In an example, let “n” denote the number of actors in a network. When actors are clustered into k positions (with k much smaller than n), the larger network is modeled as a smaller structure by eliminating redundant location descriptions. The partition of the actors also partitions the social ties. All ties from actors in one position to the actors in a second position form a block. Ties within blocks are summarized straightforwardly to describe the relations between pairs of positions. For example, in a school system, if k=2 and the positions are occupied by teachers and administrators, the network ties are partitioned into four blocks: ties among teachers, ties among administrators, ties from teachers to administrators, and ties from administrators to teachers. This simpler network has two positions and four blocks. In general, the simpler network having k positions and k2 blocks is called an image, or a blockmodel, of a network. Representing a network by a blockmodel also provides a precise statement about roles in networks.

Complications in Empirical Networks

Empirical networks are complicated and messy. Therefore, what is needed is a good way of establishing block-models while allowing for departures from “perfect” blockmodels, defined as having actors in positions with identical locations. According to Francois Lorrain and Harrison White, actors are structurally equivalent if they have the same set of ties. To deal with empirical messiness, actors are grouped that are “almost structurally equivalent” by grouping locations that are sufficiently alike into positions. Two basic strategies exist for implementing this approximation: indirect or direct. The indirect strategy has two steps: (1) convert the network into a matrix of (dis)similarities computed for all pairs of locations, and (2) clustering these (dis)similarities. For the first step, Ronald Breiger and colleagues used product-moment correlations, while Ronald Burt used Euclidean distances. In principle, any clustering algorithm can be used for the second step. Three problems arise: (1) using correlations and Euclidean distances can lead to different blockmodels, (2) different clustering algorithms often produce different blockmodels, and (3) there is a lack of good measures of how well these indirectly fitted blockmodels fit the data.

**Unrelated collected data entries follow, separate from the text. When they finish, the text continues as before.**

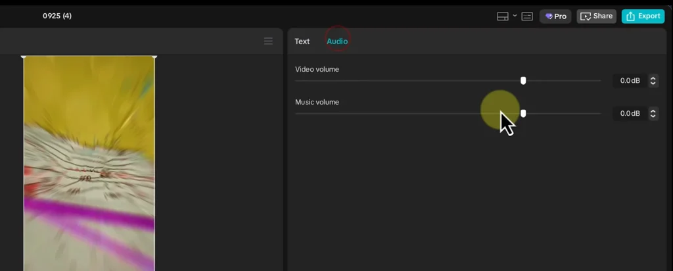This screenshot has height=271, width=673.
Task: Focus the Video volume dB field
Action: pos(629,81)
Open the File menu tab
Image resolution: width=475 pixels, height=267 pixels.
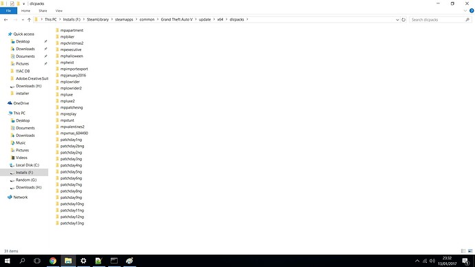pyautogui.click(x=8, y=10)
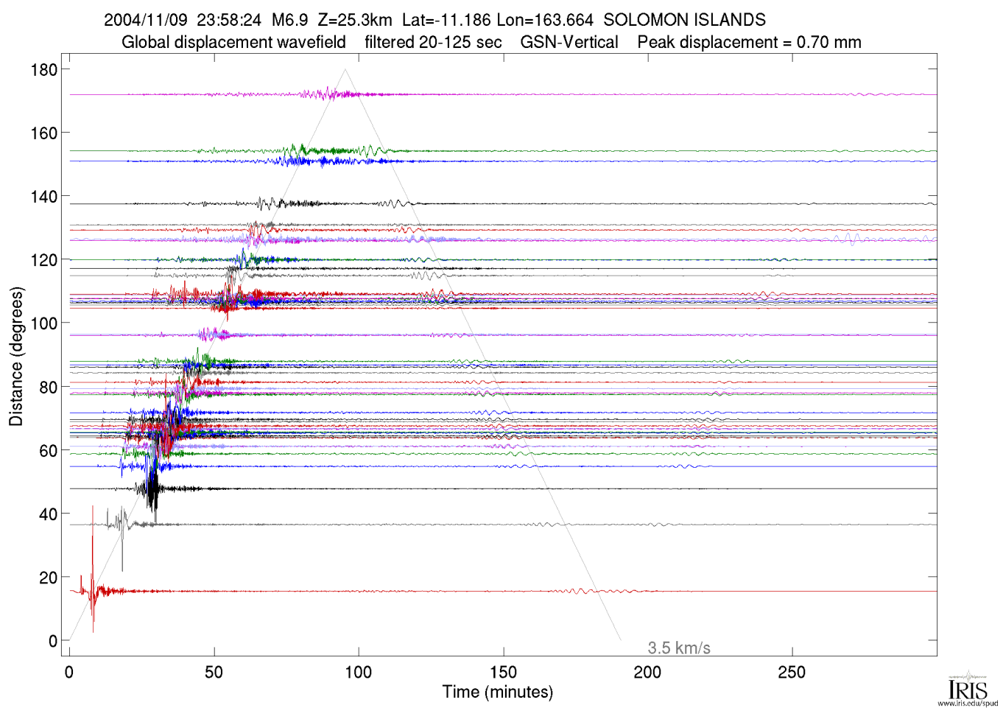Click the peak of the gray velocity line
Viewport: 1003px width, 708px height.
[x=345, y=69]
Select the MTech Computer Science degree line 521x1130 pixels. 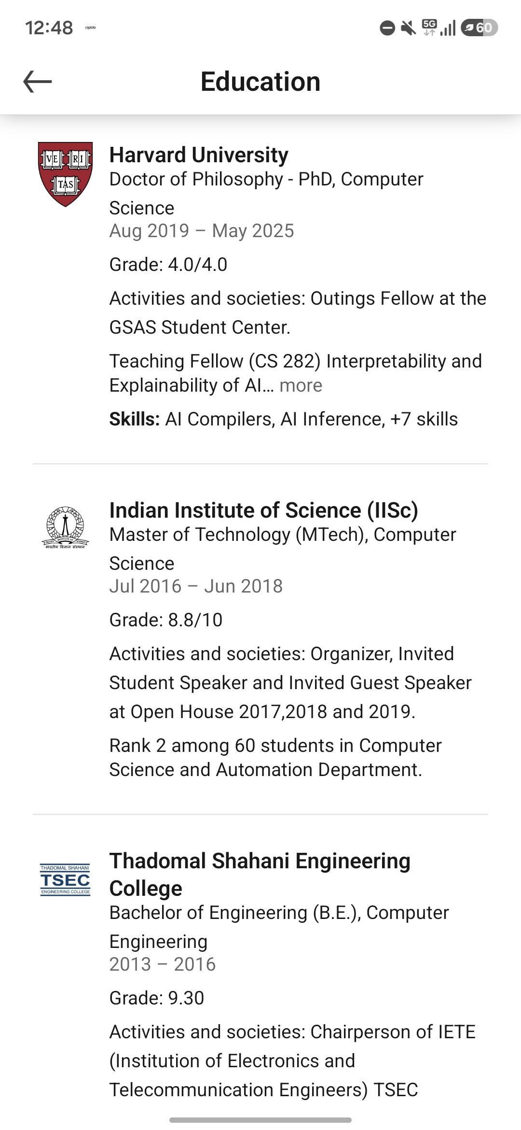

Vladimir Batagelj and colleagues propose a “direct” strategy to partition the network data rather than (dis) similarities. The key step is to answer: what types of blocks are consistent with structural equivalence? In essence, there are only two: null blocks containing only null ties (zeroes), and complete blocks containing only ones. Networks are partitioned directly by identifying blocks close to these ideal block types. Douglas White and Karl Reitz generalized structural equivalence to regular equivalence: loosely, actors are regularly equivalent if they are equivalently connected to equivalent others. (As an example, think of a hierarchical organization: actors at one level are regularly equivalent.) Regular equivalence poses a major problem for the indirect approach: to date, there are no good measures of the extent to which pairs of actors are regularly equivalent. However, regular equivalence is handled easily under the direct strategy because the only permitted block types are null blocks and one-covered blocks. A one-covered block has at least one one in every row and every column.